Staggering costs of private hospitals in U.K., lack of community input will be highlighted
Today the Hospital Employees’ Union will join with other community and labour groups to oppose private hospital schemes in a presentation to Victoria’s health standing committee at 4:15 p.m. at the Sheraton Guildford in Surrey. HEU secretary-business manager Chris Allnutt, B.C. Old Age Pensioners Organization vice-president Marjorie Mansell, B.C. Federation of Labour president Jim Sinclair, and other representatives from the B.C. Health Coalition, B.C. Nurses’ Union, CUPE B.C. and BCGEU will speak against a proposed plan to replace the ageing MSA General Hospital in Abbotsford with a privately financed, privately owned and partly privately operated health facility.
The private hospital deal, known as a private finance initiative (PFI), is based on a model developed in Britain by Margaret Thatcher’s right-wing government in the early 1990s.
The astronomical cost of PFIs will be cited during the joint presentation this afternoon.
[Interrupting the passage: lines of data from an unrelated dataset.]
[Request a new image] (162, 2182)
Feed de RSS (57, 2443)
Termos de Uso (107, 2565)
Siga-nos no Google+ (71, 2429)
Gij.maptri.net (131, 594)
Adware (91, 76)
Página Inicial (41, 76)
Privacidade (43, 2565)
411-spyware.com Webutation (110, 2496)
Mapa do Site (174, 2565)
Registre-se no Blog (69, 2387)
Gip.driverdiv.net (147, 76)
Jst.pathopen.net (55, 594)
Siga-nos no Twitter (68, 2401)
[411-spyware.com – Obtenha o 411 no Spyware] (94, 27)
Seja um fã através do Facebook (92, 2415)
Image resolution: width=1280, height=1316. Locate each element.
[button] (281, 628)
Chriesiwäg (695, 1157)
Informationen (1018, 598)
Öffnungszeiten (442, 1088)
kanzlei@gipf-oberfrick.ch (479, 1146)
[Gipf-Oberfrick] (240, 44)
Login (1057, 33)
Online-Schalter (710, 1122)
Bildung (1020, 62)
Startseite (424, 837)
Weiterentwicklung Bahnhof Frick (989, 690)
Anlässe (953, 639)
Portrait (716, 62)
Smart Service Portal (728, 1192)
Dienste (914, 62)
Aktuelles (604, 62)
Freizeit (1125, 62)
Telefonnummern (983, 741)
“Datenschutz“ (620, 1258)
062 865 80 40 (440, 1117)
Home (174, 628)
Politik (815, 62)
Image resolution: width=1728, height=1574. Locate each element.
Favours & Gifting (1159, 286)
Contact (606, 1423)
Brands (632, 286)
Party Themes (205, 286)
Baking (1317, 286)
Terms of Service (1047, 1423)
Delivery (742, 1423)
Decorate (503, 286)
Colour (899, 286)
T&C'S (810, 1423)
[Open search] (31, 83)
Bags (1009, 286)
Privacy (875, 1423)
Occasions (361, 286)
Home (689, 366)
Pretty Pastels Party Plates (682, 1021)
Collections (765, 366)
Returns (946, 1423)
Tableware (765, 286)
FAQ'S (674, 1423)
For example, built publicly, the replacement Edinburgh Royal Infirmary would have cost 180 million pounds (C$421 million). But the PFI contract guaranteed the corporate owner $70 million a year for 30 years, for a total replacement cost of $2.1 billion, creating a total additional cost of $1.7 billion.
“Privatization schemes of yesterday pale in comparison to the private finance initiative being considered for the new hospital in Abbotsford,” says Allnutt. “Evidence demonstrates that similar hospital projects in Britain have been plagued with problems including huge cost overruns and diminished patient care services. But they’ve proven to be cash cows for investors.
“This is something all British Columbians should be very concerned about.”